I want to use ansible to generate zone configuration files separately for bind9 dns server with 3 zones by reading data from a csv file
for example, in csv file we have:
hostname ,network1 ,network2 ,network3
server1 ,192.168.101.1 ,172.16.101.1 ,10.185.101.1
server2 ,192.168.101.2 ,172.16.101.2 ,10.185.101.2
<etc...>
I want at the end ansible to generate 3 files named like network1.zone.conf
, network2.zone.conf
, network3.zone.conf
.
I have no idea how to do that.
I tried:
- name: read from csv file
read_csv:
unique: false
path: "{{ CSV_File_Path }}"
delegate_to: localhost
register: OUTPUT_CSV
- name: print output
template:
src: zones.rfc.j2 # template path
dest: "/path/to/create/files/{{item}}.txt"
delegate to: dns_server
loop: "{{ OUTPUT_CSV.list }}"
loop_control:
extended: true
label: "{{ ansible_loop.index0 }}"
This made a bunch of files with whole list in the name of the files.
Demo file structure:
$ tree
.
├── inventory.yml
├── playbook.yml
├── templates
│ └── zones.rfc.j2
└── zones.csv
1 directory, 4 files
I made a fake inventory.yml
for the occasion which will play everything on localhost:
---
dnsservers:
hosts:
dnsserver1:
ansible_connection: local
ansible_python_interpreter: /usr/bin/python3
I fixed your zones.csv
so that it does not contain parasite space we later have to trim:
hostname,network1,network2,network3
server1,192.168.101.1,172.16.101.1,10.185.101.1
server2,192.168.101.2,172.16.101.2,10.185.101.2
Since it is not part of your question, I created what should more or less look like your template in templates/zones.rfc.j2
$TTL 604800 ; 1 week
{{ network }}.local IN SOA ns0.local. ns1.local. (
11278 ; serial
10800 ; refresh (3 hours)
3600 ; retry (1 hour)
604800 ; expire (1 week)
38400 ; minimum (10 hours 40 minutes)
)
NS ns0.local.
NS ns1.local.
$ORIGIN {{ network }}.local
$TTL 3600 ; 1 hour
{% for server in server_list %}
{{ server.hostname }} A {{ server[network] }}
{% endfor %}
We can now put all this together with a playbook. The difficulty here is that reading the csv gives a list element for each line in your csv while we want to create a file for each networks given as columns.

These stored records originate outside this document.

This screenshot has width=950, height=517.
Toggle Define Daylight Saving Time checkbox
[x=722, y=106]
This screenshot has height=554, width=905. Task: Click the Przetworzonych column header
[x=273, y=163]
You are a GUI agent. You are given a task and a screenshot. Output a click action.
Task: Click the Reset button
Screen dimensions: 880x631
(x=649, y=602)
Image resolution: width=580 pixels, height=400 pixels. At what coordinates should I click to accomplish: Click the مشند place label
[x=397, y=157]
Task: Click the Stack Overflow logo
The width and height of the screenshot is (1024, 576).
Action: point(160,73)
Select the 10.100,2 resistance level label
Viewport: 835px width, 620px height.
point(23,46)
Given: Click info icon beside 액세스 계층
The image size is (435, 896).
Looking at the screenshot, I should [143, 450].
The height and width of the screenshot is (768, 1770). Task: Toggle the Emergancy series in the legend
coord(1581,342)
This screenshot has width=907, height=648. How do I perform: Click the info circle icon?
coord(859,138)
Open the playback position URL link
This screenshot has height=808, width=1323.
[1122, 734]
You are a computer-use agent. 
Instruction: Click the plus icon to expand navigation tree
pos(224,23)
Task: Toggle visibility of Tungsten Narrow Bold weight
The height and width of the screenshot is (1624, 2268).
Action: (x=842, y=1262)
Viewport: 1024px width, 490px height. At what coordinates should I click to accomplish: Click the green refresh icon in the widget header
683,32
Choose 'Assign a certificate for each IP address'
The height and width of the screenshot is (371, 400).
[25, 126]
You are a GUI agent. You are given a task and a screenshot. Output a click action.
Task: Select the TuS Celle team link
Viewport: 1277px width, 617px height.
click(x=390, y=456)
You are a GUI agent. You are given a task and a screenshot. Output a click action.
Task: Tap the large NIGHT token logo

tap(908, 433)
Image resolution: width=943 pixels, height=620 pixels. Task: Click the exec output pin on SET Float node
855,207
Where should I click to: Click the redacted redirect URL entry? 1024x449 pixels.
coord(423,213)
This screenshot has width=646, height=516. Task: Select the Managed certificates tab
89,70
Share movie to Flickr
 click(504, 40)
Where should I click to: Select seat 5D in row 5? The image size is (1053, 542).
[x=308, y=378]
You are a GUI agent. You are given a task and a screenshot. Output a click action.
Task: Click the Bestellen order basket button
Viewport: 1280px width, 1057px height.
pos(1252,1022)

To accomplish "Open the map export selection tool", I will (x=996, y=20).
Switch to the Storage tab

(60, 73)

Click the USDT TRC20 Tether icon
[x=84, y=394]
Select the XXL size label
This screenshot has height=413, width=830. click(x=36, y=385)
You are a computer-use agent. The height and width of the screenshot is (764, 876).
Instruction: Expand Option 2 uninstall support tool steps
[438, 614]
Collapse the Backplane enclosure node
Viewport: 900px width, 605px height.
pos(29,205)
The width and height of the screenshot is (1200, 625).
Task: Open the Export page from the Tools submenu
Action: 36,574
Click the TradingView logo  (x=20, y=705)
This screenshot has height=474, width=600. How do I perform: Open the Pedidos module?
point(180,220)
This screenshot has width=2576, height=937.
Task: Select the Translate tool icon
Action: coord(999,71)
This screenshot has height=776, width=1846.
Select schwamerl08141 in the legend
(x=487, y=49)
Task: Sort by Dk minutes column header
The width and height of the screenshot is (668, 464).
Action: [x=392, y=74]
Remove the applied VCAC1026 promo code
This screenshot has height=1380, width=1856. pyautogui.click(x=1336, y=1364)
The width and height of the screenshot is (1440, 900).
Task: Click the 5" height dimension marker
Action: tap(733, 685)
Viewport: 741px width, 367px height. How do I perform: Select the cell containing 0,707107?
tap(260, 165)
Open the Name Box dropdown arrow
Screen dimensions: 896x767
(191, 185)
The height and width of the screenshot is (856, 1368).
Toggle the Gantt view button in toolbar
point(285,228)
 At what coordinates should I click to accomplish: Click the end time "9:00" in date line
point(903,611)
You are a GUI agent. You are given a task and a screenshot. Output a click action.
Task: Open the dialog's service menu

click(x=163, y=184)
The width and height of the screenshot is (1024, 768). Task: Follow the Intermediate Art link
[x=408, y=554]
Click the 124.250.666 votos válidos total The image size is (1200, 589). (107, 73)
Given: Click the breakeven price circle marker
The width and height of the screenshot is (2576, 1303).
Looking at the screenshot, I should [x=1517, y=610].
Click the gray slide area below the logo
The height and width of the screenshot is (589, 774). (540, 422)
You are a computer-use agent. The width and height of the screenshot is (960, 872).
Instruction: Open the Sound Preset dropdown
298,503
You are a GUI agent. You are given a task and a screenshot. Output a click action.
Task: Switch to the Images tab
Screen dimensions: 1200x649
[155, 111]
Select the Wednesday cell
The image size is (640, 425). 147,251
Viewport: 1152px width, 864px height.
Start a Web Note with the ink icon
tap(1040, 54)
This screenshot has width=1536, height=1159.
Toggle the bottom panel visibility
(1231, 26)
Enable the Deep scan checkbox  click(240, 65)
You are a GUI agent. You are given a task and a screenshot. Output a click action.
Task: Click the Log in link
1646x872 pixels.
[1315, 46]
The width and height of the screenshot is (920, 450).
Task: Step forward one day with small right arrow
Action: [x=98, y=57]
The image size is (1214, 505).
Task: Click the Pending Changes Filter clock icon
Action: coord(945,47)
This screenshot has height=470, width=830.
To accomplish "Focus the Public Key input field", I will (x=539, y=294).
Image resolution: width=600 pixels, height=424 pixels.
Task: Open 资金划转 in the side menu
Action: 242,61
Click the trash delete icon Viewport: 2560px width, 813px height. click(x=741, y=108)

If we read the csv into output.csv
then we can get output_csv.list[0]
which is a dictionary:
{
"hostname": "server1",
"network1": "192.168.101.1",
"network2": "172.16.101.1",
"network3": "10.185.101.1"
}
If we extract the key names and remove the hostname
key, we have our list of networks. Hence output_csv.list[0].keys() | difference(['hosname'])
gives:
[
"network1",
"network2",
"network3"
]
The below playbook uses that technique with an alias in the task (i.e. output_csv.list
=> server_list
) to match the variables used to make the template more readable.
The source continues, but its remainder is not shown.